In the end, Clara had the whole story, including the part about Vivian’s dead husband.

“All of this makes much more sense now.” Clara ordered wine and poured them both a glass. “I do not know Lord Beresford well, but”—Silvia opened her mouth, and Clara held up one finger—“I do not believe he is capable of calculated cruelty, especially toward someone he cares for. Look at what he did for his cousin after the man’s death. Even if he thought Vivian wouldn’t accept him, he was taking a risk.” She took a sip of the chilled wine while Silvia let Cousin Clara’s words sink in. “I also now understand why you were so angry with him.” Silvia nodded so hard a curl fell down, then her friend continued. “But would you have eloped with him?”

“Before Mama died, I was to have come out that next spring. I was almost seventeen.”

“Yes, my dear,” Clara said kindly. “Yet would your father have allowed you to marry and leave with Beresford? If he thought you would have remained at home, he might have countenanced the match, but”—Silvia hated buts—“would you have been content to remain in Beresford while your new husband went off to Spain or wherever he was going?”
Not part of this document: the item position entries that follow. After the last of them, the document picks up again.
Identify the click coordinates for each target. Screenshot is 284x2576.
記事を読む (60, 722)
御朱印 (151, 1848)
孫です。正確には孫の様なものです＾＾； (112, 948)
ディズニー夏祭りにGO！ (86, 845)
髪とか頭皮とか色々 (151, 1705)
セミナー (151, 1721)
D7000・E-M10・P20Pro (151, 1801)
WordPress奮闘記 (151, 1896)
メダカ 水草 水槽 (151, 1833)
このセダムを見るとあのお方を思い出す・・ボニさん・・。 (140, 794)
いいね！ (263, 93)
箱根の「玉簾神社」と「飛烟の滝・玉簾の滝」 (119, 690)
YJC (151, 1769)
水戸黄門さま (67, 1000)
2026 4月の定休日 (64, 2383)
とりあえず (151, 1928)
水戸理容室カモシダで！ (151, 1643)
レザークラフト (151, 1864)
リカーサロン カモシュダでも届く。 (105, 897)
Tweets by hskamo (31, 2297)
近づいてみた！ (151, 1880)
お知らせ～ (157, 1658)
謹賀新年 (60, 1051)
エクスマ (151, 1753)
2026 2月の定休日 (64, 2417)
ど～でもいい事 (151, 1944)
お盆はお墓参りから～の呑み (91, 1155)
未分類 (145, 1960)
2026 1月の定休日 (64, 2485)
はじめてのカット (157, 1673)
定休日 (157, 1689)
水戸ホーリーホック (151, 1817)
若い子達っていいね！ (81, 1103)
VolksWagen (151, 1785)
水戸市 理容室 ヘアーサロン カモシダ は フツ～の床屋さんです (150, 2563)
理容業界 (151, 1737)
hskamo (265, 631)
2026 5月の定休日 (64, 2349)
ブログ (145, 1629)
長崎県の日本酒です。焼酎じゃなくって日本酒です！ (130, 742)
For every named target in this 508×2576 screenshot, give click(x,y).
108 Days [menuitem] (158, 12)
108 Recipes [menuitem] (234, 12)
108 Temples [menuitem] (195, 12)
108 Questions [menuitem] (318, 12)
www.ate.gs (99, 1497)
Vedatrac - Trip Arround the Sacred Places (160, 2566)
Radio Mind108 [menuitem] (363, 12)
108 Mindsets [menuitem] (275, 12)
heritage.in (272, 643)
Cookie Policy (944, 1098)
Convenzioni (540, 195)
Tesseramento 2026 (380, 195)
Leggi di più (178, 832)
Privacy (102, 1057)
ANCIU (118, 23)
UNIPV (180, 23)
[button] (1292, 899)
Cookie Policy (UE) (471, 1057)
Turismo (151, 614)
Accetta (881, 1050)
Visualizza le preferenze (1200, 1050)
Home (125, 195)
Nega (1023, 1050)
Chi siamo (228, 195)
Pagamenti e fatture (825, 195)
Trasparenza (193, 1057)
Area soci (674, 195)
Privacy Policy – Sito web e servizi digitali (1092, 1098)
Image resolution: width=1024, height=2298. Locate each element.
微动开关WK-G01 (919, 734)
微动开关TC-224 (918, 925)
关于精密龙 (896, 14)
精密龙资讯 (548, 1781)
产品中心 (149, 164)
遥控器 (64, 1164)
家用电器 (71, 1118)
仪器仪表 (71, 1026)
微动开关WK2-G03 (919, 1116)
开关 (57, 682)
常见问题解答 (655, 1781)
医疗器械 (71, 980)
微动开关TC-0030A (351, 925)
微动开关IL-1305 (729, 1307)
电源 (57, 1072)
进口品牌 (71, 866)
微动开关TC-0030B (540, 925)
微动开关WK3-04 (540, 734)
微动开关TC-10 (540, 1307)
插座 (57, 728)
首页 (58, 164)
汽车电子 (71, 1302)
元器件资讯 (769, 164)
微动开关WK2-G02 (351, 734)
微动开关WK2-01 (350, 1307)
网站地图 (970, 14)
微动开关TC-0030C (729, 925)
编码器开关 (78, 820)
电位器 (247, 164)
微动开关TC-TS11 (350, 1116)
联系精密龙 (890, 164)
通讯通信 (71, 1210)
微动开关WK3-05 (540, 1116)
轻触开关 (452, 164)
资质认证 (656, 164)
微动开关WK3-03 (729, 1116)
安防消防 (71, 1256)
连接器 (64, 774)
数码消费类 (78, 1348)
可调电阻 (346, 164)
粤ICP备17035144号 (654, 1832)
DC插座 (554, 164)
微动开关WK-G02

Silvia took a large drink of wine. “No. I would have insisted upon going with him.”

“Precisely my point.”

“Was Nick—were we—being selfish, wanting me to leave?”

“No, child. You were being in love.” Clara reached over and covered Silvia’s hands. “Your father was most likely afraid to lose you as he had your mother, and there were the younger girls he had to think about.”

“What you are saying is that I can believe Nick when he claims to love me and that he would not have left me if he thought I was breeding?”

Clara’s brows raised, and although she pressed her lips together, they twitched. “If that young man thought you wereenceinte, you would have been on your way to Scotland, and no one would have been able to stop him from marrying you.”